La dominica era hija natural, prima de la carmelita Estefanía de Rocabertí, fundadora del Carmelo descalzo catalán (junto con Catalina de Cristo y Leonor de la Misericordia) e impregnada de la devoción ignaciana que caracterizaba a las mujeres de la saga Rocabertí. Las estancias de Ignacio de Loyola en Manresa y Barcelona habían concentrado a su alrededor un núcleo de mujeres nobles que le apoyaban incondicionalmente. Entre todas destacó Isabel Roser: al quedar viuda marchó a Roma con la idea de abrir una sección femenina de la Compañía de Jesús recién fundada (1540). Había hecho enormes aportaciones económicas (Ignatius escribirá: “os debo más que a cuantas personas en esta vida conozco”). Pero ese viaje a Roma topó con la negativa tajante del propio Loyola al jesuitismo femenino (1543-1546). A partir de cierto momento dejó de recibirla. Roser regresaría a Barcelona y mantendría hasta su muerte su fidelidad al fundador de la Compañía como guía espiritual.

A Hipólita de Rocabertí (1549-1624) se la ha comparado con Teresa de Jesús por su cultivo de la mística y su capacidad para divulgarla a través de la escritura, pero sus tiempos y sus destinos fueron dispares. Al activismo fundacional teresiano, la madre Hipólita opondrá la vida de recogimiento y contemplación propugnada por el tridentismo, forzándose con los años a una verdadera aniquilación del yo. Perdida en Dios, su vida parece expuesta a un pavoroso desenfreno de castigo y mortificación, negándose las comodidades más elementales, como dormir sobre una esterilla.

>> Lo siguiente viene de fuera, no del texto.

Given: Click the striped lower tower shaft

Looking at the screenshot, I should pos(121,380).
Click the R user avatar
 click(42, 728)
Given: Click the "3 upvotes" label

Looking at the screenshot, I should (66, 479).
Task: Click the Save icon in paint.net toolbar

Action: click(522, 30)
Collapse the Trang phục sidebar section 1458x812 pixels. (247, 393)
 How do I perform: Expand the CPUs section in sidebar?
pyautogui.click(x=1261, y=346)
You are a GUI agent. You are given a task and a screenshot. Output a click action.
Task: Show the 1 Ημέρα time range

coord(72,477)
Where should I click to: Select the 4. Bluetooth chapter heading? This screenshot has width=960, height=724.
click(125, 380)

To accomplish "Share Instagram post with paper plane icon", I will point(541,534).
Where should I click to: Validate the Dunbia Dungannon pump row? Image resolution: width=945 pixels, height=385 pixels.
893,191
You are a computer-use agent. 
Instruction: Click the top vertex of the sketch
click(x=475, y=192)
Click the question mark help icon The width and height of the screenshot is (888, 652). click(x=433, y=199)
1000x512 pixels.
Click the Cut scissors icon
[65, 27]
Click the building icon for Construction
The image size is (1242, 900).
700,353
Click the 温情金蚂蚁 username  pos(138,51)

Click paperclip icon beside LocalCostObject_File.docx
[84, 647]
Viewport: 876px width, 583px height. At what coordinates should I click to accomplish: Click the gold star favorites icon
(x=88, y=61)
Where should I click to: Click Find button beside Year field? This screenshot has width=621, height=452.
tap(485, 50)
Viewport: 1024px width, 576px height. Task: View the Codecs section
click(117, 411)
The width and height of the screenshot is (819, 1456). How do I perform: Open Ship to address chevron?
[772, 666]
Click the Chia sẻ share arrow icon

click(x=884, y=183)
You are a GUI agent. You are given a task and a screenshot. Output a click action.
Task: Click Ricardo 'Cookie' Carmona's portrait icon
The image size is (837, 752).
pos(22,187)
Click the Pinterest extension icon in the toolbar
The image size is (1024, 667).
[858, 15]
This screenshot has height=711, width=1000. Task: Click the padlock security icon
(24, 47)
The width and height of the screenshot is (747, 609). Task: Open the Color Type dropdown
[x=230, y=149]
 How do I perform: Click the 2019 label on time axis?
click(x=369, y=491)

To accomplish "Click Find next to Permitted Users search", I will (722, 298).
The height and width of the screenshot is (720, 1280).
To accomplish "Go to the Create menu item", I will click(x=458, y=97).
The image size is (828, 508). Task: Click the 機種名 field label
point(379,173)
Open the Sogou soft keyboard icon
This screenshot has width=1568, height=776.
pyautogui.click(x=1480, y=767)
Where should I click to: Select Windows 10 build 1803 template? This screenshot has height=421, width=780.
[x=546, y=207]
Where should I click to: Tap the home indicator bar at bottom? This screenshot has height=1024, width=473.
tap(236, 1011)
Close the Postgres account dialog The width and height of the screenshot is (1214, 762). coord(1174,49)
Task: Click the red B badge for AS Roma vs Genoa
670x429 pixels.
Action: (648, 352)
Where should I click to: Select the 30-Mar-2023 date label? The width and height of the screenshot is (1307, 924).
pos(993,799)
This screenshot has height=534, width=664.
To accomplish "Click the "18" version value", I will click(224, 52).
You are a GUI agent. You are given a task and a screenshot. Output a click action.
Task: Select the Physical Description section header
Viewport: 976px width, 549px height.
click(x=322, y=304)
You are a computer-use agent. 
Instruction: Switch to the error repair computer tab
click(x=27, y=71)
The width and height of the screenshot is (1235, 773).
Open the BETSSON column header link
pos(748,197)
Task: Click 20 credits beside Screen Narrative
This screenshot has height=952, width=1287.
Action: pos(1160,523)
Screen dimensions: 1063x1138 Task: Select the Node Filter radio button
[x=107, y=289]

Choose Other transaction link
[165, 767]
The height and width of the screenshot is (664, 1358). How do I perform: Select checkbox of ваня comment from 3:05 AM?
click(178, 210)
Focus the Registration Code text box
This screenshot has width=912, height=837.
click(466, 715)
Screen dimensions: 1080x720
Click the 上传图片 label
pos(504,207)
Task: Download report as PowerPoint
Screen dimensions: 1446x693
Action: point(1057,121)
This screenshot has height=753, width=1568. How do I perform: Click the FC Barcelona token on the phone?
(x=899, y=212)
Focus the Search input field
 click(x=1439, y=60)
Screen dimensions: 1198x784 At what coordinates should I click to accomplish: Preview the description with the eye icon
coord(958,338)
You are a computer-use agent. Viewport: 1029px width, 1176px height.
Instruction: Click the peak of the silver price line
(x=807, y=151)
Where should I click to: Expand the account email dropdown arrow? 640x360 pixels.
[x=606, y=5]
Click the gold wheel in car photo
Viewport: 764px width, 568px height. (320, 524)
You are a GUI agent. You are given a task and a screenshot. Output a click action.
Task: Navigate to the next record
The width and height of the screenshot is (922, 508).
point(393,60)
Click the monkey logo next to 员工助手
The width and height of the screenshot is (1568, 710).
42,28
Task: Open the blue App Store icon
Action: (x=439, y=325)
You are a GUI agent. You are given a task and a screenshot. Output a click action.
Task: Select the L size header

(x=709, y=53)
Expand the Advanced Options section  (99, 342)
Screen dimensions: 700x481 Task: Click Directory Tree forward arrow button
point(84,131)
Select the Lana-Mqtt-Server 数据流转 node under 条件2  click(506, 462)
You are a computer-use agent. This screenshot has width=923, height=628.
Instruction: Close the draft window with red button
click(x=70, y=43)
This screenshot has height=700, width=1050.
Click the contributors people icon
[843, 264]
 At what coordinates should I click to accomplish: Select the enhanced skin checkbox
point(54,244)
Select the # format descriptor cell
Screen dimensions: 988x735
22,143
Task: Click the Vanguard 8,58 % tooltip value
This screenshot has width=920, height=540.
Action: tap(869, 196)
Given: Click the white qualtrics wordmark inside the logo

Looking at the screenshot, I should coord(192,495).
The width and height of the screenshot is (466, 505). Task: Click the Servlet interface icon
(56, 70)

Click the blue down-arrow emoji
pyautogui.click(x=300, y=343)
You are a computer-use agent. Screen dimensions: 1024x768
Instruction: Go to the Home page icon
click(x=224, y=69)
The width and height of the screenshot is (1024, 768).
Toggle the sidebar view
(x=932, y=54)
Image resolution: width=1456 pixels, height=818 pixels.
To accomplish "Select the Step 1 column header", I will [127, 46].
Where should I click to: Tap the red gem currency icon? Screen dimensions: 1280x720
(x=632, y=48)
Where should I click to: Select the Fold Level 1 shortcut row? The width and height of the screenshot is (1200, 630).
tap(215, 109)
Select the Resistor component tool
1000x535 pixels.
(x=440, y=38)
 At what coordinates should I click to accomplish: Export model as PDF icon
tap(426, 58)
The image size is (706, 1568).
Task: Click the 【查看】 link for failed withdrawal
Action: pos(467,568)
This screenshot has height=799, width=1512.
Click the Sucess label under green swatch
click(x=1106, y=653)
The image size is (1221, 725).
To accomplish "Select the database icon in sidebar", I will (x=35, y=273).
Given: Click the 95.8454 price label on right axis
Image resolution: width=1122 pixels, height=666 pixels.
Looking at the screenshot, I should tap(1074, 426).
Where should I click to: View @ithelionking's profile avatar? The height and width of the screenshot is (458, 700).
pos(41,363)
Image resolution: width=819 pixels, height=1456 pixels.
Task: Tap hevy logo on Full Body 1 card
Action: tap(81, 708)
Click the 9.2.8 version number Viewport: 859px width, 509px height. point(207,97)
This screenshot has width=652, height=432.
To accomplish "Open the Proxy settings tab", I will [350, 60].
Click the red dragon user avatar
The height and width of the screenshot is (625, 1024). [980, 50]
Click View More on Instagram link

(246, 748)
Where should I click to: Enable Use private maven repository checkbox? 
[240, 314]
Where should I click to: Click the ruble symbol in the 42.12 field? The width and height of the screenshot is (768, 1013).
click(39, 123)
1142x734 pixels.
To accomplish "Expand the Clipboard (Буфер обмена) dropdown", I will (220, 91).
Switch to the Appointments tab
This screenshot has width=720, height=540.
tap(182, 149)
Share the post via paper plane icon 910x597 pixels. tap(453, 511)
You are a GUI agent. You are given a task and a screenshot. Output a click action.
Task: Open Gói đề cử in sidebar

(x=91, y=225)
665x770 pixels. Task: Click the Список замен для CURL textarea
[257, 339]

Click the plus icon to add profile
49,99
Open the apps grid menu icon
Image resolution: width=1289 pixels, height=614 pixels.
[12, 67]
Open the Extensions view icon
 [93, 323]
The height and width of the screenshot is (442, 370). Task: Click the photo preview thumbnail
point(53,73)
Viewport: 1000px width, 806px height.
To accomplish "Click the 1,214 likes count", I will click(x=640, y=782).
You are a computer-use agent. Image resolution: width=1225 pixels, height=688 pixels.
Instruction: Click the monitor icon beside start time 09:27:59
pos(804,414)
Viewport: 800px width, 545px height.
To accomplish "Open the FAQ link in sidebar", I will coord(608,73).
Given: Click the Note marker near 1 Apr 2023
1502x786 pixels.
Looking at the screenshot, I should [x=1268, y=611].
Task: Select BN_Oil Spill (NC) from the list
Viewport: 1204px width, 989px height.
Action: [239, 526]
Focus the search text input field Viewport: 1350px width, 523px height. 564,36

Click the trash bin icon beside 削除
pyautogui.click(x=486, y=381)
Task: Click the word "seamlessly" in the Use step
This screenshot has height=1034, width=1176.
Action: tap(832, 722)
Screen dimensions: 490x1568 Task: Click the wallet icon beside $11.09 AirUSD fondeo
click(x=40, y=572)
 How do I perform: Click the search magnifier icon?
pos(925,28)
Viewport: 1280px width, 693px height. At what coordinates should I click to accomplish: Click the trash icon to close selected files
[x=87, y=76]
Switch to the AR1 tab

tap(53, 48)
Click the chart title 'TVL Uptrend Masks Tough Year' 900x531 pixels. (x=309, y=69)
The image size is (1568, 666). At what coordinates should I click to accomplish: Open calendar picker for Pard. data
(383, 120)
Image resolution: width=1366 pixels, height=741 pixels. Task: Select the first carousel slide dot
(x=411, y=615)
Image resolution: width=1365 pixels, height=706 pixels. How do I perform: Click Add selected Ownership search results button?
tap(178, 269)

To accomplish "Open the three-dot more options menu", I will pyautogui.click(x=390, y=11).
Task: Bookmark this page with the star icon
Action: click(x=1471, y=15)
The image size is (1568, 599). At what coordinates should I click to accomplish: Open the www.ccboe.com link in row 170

Por ello en sus escritos ahonda en las figuras bíblicas de Marta (acción) y María (contemplación). Ella se identifica con esta última y en su obra Las mercedes recibidas de Dios desarrolla la idea de que su comunión con Él la consigue a cambio de estar siempre enferma (una idea que recuerda la expuesta por Teresa de Cartagena en su Arboleda de los enfermos). La postración corporal en un principio la llenó de melancolía y desconsuelo hasta que la misericordia divina se apiadó de ella enviándole el don de la contemplación y gracias a él, la sabiduría. En los últimos años pidió el emparedamiento, una forma radical de clausura femenina que ya defendía en el siglo XIII Gonzalo de Berceo en su Vida de Santa Oria. ¡Cuántas veces el flujo del espíritu roza lo inexplicable!

Razones y emociones femeninas. Hipólita de Rocabertí y las monjas catalanas del Barroco. Rosa M. Alabrús Iglesias. Cátedra, 2020, 270 pp.